[GIVEN DATA — start]
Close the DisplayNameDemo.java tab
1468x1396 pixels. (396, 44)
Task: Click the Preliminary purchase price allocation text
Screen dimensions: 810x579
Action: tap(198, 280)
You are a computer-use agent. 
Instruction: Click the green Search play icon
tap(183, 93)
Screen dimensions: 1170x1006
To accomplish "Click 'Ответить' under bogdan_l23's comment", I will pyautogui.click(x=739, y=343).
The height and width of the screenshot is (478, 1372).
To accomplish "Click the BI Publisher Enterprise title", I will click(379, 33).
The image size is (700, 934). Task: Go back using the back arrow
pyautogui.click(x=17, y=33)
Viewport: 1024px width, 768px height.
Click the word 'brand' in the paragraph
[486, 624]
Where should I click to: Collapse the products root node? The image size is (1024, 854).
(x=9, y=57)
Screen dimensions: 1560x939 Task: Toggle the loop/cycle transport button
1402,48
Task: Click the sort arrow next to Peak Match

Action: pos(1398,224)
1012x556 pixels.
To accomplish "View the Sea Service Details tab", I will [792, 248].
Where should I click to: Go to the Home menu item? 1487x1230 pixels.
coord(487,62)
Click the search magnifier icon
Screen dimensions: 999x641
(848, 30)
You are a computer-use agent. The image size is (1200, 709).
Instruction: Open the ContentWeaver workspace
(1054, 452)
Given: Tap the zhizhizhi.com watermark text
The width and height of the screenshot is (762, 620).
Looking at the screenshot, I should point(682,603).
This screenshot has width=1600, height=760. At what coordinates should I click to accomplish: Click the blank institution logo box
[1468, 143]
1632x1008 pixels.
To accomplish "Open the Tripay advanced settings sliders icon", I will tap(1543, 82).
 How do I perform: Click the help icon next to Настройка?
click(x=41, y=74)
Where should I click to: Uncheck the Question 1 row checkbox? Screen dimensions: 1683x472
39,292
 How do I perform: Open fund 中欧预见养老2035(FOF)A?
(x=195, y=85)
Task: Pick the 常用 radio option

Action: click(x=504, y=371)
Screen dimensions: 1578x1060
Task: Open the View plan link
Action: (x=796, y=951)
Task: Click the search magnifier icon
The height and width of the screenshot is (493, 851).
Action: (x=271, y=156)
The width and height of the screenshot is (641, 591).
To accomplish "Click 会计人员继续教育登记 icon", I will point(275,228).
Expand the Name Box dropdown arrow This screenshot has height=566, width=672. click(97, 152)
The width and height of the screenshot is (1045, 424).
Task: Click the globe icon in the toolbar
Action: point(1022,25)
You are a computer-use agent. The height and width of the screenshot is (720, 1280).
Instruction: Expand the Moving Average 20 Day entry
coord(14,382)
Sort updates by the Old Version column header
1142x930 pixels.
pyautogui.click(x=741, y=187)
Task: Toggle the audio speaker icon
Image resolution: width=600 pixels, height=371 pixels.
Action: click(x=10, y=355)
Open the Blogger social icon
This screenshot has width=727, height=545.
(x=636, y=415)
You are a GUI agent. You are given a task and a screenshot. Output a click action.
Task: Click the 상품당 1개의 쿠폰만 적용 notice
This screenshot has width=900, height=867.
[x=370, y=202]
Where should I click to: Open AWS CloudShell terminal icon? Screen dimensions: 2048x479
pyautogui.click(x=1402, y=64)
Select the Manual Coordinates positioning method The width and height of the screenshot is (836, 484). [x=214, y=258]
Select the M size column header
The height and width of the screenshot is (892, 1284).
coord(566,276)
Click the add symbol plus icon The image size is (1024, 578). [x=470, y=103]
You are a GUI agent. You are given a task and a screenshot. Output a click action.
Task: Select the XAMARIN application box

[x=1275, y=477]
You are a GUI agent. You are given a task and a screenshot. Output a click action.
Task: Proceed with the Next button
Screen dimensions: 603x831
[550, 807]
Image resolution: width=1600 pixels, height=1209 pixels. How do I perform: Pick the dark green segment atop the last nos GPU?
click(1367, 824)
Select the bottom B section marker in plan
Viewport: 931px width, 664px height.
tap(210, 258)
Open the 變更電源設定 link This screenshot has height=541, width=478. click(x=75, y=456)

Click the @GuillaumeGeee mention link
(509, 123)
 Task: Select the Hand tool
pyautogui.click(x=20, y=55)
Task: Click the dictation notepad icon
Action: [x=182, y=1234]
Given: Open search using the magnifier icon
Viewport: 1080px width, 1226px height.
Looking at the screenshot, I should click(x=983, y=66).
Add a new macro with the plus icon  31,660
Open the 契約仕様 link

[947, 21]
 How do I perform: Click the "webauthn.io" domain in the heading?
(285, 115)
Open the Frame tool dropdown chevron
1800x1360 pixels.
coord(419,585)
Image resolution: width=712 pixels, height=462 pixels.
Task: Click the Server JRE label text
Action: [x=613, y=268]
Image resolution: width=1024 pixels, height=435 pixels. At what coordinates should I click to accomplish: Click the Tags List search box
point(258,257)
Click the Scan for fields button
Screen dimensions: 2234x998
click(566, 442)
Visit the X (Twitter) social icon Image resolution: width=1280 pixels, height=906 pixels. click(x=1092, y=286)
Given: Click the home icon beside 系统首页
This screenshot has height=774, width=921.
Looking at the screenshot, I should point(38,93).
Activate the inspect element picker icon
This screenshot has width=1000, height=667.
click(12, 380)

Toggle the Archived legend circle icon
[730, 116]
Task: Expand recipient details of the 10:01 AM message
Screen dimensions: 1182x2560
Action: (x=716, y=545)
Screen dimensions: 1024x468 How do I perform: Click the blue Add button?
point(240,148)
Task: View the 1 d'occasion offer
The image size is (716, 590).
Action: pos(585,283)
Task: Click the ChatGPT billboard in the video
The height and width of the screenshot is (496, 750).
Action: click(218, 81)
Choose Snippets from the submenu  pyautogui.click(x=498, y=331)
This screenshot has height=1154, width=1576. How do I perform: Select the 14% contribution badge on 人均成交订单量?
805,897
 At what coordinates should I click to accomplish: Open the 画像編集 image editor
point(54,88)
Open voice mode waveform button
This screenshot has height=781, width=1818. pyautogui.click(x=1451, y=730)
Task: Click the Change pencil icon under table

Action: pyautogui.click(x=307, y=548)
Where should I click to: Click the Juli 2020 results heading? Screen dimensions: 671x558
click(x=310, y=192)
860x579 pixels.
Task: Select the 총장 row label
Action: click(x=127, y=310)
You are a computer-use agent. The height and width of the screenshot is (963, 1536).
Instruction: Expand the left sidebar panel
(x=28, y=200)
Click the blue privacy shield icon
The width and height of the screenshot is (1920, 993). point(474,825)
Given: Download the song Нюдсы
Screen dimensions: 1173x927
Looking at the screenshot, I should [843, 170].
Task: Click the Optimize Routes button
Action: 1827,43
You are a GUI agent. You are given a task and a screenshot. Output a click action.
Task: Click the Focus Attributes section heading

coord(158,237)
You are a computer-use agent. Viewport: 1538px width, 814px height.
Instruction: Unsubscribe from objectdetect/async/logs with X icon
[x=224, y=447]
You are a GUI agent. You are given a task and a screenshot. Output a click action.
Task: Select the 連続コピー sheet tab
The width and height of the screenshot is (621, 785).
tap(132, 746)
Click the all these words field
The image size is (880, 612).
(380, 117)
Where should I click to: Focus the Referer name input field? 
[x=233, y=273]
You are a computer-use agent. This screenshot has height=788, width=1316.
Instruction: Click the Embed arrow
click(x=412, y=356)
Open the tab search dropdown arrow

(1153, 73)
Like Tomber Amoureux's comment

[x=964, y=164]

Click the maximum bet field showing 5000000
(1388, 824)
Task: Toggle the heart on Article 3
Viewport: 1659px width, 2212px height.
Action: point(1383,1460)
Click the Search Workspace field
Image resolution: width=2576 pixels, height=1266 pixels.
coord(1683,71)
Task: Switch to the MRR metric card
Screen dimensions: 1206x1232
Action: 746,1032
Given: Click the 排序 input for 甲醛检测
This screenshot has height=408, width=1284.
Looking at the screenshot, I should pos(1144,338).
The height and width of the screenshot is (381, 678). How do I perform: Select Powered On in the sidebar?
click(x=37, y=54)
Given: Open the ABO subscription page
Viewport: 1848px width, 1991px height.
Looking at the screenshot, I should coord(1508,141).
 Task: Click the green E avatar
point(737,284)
[GIVEN DATA — finish]
▸ **GOAL OF THE EXERCISE**: The lines needed run from the first line of the data through the line containing "Screen dimensions: 1170x1006"; give them again exactly and nothing else.

▸ **EXERCISE RESULT**:
Close the DisplayNameDemo.java tab
1468x1396 pixels. (396, 44)
Task: Click the Preliminary purchase price allocation text
Screen dimensions: 810x579
Action: tap(198, 280)
You are a computer-use agent. 
Instruction: Click the green Search play icon
tap(183, 93)
Screen dimensions: 1170x1006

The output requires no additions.